------ 抜粋

研究課題
GPCRと疾患をテーマに、まれな内分泌疾患であってもそのメカニズムを解析することによって普遍的なメカニズムを明らかにするという視点で研究を遂行している。〇Ca感知受容体自己抗体による機能選択的活性化 (biased agonism):後天性低カルシウム性高カルシウム血症(AHH)患者由来モノクローナル抗体の精製をめざした試みを継続している。特異抗体を生成・分泌するB細胞が、その抗体が認識する特異抗原を貪食する現象を利用した方法を新たに試みたが、C末に蛍光タンパクを融合させた受容体の十分な膜発現が実現しなかった。新規AHH症例の候補として、多くの大学・病院と連携をとりながら尿中Ca排泄との乖離を伴う高Ca血症をメルクマールに細胞の系で検討を続けている。また、特発性副甲状腺機能低下症例における自己抗体の関与も検討している。この1年間で、自己抗体陽性症例として新規に2例(いずれもAHH)を同定した。よりGタンパク質に近いシグナルを検出する新たなアッセイ法の開発と同時並行で検討しているところである。○ Gsシグナルの持続性(sustainability)を指標とした検討:β1,2,3の一過性過剰発現細胞を用いて、Gsシグナルの持続性(sustainability)を指標とし、各種作動薬による細胞内シグナル(cAMP蓄積、ERK1/2)、受容体の膜発現量、活性化受容体へのアレスチンのリクルートを用いた検討をすすめている。cAMP蓄積、アレスチンリクルートについては、より感度の高いアッセイ法の確立をめざして基礎検討を続けている。

------------
------ データ部

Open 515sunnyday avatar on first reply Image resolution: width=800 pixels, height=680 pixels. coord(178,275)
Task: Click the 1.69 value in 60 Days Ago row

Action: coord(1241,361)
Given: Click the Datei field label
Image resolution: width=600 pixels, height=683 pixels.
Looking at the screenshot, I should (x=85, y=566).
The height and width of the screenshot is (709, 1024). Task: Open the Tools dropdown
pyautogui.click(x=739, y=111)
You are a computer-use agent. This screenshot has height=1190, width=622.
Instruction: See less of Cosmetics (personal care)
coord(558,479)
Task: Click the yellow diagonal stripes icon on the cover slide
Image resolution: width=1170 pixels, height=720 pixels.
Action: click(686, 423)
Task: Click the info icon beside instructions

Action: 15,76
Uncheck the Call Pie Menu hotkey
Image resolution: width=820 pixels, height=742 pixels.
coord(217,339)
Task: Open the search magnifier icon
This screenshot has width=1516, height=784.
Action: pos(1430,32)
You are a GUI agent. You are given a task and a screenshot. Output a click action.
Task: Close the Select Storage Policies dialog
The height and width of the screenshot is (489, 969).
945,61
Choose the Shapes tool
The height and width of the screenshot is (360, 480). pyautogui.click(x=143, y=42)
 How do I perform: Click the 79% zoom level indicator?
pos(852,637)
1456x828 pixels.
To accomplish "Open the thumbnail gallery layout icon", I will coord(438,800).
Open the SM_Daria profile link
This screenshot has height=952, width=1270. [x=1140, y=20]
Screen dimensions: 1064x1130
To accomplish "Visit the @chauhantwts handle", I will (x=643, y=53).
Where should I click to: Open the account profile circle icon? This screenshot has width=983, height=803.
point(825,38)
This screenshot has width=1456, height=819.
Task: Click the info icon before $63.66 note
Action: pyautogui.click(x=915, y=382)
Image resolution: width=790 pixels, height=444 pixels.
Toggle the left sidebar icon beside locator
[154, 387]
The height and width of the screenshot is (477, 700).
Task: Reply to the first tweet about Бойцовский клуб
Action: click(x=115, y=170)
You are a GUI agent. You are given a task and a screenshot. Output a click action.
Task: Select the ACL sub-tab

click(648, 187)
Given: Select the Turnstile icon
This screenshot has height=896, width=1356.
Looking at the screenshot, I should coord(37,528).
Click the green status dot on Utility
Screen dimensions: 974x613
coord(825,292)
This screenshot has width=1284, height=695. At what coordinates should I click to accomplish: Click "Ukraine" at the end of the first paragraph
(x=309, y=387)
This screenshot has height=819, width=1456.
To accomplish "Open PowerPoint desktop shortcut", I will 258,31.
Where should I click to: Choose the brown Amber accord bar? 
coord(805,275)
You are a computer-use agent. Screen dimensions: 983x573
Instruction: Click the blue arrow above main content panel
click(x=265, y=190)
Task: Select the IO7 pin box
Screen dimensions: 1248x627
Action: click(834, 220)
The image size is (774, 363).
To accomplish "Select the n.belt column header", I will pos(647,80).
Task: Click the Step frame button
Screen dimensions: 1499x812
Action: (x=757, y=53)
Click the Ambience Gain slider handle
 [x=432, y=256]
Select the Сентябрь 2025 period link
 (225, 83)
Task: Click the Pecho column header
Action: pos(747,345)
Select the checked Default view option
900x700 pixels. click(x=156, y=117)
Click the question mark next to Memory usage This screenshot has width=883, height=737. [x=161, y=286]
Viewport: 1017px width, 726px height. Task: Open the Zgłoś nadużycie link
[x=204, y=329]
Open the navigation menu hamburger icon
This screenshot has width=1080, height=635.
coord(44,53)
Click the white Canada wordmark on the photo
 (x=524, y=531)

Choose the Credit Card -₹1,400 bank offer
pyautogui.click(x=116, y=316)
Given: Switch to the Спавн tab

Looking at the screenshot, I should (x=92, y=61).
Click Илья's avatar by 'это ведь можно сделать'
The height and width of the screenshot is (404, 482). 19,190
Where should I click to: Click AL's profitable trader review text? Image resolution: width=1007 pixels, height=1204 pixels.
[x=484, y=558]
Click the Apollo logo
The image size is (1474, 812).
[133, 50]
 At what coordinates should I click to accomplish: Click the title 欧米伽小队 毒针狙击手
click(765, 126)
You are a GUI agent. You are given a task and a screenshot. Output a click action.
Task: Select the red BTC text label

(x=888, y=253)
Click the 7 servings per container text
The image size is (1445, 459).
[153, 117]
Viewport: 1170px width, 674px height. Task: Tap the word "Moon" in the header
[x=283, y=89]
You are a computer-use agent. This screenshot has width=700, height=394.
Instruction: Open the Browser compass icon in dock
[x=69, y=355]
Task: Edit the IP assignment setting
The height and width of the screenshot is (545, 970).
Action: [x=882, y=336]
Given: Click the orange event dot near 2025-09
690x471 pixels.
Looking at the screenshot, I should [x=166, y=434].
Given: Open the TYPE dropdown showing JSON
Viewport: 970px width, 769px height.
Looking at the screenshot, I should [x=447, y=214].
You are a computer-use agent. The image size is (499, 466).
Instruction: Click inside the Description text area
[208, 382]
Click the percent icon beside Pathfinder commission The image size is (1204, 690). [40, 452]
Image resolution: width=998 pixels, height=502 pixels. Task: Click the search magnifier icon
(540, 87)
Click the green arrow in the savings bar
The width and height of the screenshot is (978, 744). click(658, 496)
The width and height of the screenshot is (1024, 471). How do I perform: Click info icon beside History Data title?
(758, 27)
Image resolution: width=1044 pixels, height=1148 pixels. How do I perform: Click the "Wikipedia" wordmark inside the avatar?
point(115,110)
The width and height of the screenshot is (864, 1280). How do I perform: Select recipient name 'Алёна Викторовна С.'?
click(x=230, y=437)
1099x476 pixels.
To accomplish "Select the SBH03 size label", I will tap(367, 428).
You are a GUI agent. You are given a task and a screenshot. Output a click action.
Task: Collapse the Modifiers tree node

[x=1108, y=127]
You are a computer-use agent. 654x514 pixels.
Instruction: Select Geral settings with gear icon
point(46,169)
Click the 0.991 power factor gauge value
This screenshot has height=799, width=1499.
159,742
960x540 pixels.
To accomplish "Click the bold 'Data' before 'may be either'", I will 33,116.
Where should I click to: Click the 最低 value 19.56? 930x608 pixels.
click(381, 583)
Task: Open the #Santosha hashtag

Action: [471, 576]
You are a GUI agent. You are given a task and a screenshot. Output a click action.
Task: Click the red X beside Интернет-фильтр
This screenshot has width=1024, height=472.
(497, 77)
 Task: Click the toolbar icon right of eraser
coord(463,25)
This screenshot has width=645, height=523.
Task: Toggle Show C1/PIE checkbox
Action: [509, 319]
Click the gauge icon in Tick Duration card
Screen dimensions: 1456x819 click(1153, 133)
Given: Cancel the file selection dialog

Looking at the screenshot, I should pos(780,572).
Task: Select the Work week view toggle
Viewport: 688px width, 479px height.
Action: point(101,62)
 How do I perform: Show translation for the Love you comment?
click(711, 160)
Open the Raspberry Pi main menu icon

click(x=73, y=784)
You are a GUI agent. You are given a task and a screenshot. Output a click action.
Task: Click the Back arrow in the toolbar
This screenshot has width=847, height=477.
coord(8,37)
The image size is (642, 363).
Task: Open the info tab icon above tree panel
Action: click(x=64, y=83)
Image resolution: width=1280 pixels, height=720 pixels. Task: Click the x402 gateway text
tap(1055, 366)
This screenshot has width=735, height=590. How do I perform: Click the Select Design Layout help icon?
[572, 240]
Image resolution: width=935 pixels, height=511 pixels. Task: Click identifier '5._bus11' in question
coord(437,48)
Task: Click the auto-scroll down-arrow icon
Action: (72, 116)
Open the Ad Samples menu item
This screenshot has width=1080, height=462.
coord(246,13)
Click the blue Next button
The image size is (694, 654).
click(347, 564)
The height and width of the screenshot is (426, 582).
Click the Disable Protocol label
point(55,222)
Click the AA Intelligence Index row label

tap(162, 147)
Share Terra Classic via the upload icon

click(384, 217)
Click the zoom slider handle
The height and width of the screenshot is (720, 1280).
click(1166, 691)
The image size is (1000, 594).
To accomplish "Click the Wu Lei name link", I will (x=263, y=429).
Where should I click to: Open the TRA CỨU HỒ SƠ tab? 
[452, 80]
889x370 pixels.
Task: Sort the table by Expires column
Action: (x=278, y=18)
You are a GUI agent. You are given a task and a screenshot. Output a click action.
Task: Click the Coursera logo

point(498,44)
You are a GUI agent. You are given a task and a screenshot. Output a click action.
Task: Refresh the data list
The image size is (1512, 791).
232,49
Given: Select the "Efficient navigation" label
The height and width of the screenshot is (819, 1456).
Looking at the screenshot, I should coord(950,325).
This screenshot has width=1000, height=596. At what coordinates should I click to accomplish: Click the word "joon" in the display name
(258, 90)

------------

• [課題 1]:
GPCRと疾患に関する抜粋によると、この1年間で自己抗体陽性症例として新規に同定されたのは何例か。
• [課題 2]:
GPCRと疾患に関する抜粋を、最後の文の後から書き継ぎなさい。
記録はこの抜粋とは別の出典から取られている。

• [解答欄 1]:
2例で、いずれもAHHである。

• [解答欄 2]:
2: おおむね順調に進展している
〇Ca感知受容体のユニークな活性型を安定化させるモノクローナル抗体作成を最終目標とし、AHH患者由来のB細胞を起点としてステップを踏みながら進めている。目的のB細胞を濃縮するために、本年度は、「抗原に対する特異的な抗体を生成・分泌するB細胞が、抗原を認識するとそれを貪食する現象」を利用した方法を試みた。具体的には、Ca感知受容体のC末に蛍光タンパクを融合させたコンストラクトを作成し、接着性のよいHeLa細胞の安定株の作成を試みた。しかし、GPCRのC末に大きなタンパクが付加されると、そのGPCRはタンパクとしてのfoldingができなくなるからか、細胞膜にきちんとtraffickingできなくなることがわかった。現在、別の手法で目的のB細胞を濃縮する方法を模索中である。一方で、全国の医療機関から依頼される新規AHH疑い症例・特発性副甲状腺機能低下症例における自己抗体の検討は継続しており、今年度は新規AHH2例を同定した。○ Gsシグナルの持続性(sustainability)を指標とした検討:cAMP蓄積、アレスチンリクルートについては、より感度の高いアッセイ法の確立をめざして基礎検討を続けている。
〇Ca感知受容体自己抗体による機能選択的活性化 (biased agonism):AHH患者由来のB細胞を起点としてたモノクローナル抗体のクローニング法について再度新しい方法を検討する。引き続き、新規AHH疑い症例・特発性副甲状腺機能低下症例におけるの自己抗体の検討を継続する。また、作用点の異なる複数のCaSR作動薬の効果を検討することで、ユニークな自己抗体の作用メカニズムに迫る。○ Gsシグナルの持続性(sustainability)を指標とした検討:293細胞の系で確実な結果が得られたら、より生理的な細胞の系でも再現するかを検討する。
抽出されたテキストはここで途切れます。